Conversation was desultory for a while and more than one of them was considering other approaches than Jimbo going headlong into a row. Peter could be remarkably stubborn when he chose and, what was worse, make you feel like a worm for suggesting whatever it was that had brought about his ire. Even so, they had to stand firm on this.
Beth answered the door. ‘Hello, Uncle Jimbo. Have you come to see Dad?’
‘Is he in?’
‘He’s in his study on the telephone.’
‘I’ll wait here in the hall. You get on with whatever you’re doing, I’ll be OK.’
Beth couldn’t understand why she appeared to be in trouble and was relieved when she recognised the sound of Peter’s receiver being put down. ‘Oh! He’s just finished, I’ll tell him you’re here.’
‘No need to bother. Thanks.’ And Jimbo marched in and shut the door behind him with a bang. The temptation for Beth to put her ear to the study door was almost overwhelming, but it had been drummed into her as a small child that what went on in the study was sacrosanct, so she didn’t listen. She could hear her Uncle Jimbo raising his voice though and she wondered what on earth could have happened.
‘I’ve just had a deputation at my door and I’m not best pleased.’
Peter looked up at Jimbo and gestured for him to take a seat on the sofa.
‘No thanks. I’m too angry. What is all this about selling the church silver?

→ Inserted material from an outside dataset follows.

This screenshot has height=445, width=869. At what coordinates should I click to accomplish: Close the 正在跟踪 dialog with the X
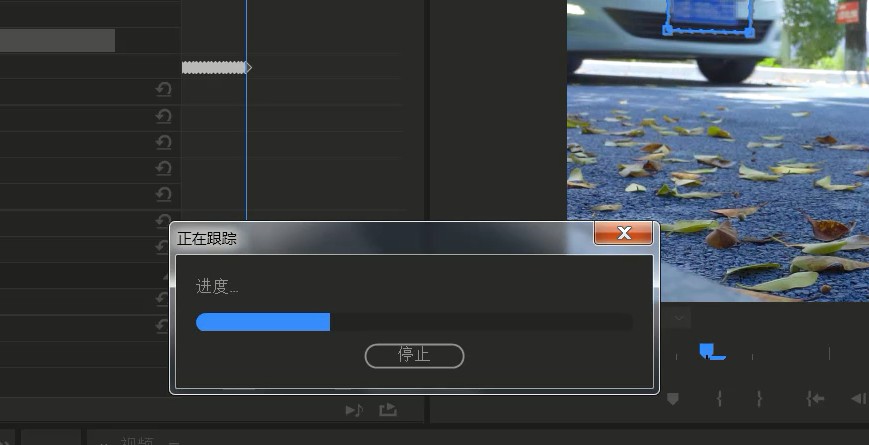624,233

Is it true?’
‘It is true that I have broached the idea of selling it. The church needs the money.’
‘Have you gone out of your mind?’
‘No.’
‘Have you a good reason for doing so? Though what on earth it could be, I have not the faintest idea. I do know that I’m very angry.’
‘To pay for the pointing, the new arrangement of the pews at the back near the font, and to paint the walls of the church. Even you must know they need it.’
‘Peter! Peter! It’s our pride and joy.’
‘More important than the church falling down? Oh, yes, I can hear them say. They had silver worth a small fortune locked up in the church safe but unfortunately the church has fallen down so …’ Peter shrugged his shoulders and gave Jimbo a hopeful half-smile.
‘Fallen down! That is ridiculous. It’s nowhere near falling down, and you know it. That silver is
ours,
not yours. Well, it is, but as custodian on our behalf you have no right to even suggest that we sell it. No right whatsoever, and when I get back from … wherever it is we’re going … I sincerely hope there will be no more of this nonsense. I have been deputed by a group from the village to convince you it is not
right
to sell it, and you mustn’t. Do you hear me?’
‘Jimbo!’ Peter got to his feet and looked down at him. ‘I want to do the best for the church and keeping a church available for three villages is of primary importance, we can’t let it dilapidate. We
must not
let it dilapidate. Don’t you see?’
‘You must not sell the silver. Absolutely not. That’s my final word. So think about it and don’t do anything official till I get back. Right? Ralph Templeton would go mad if he were here, God rest his soul. Absolutely mad. He’d have had you hung,
drawn and quartered in earlier times and I for one, would stand by and watch. With relish.’ He prodded Peter’s chest with a vicious forefinger, ‘And don’t you forget what I’ve said. The whole village will be up in arms otherwise. Believe me.’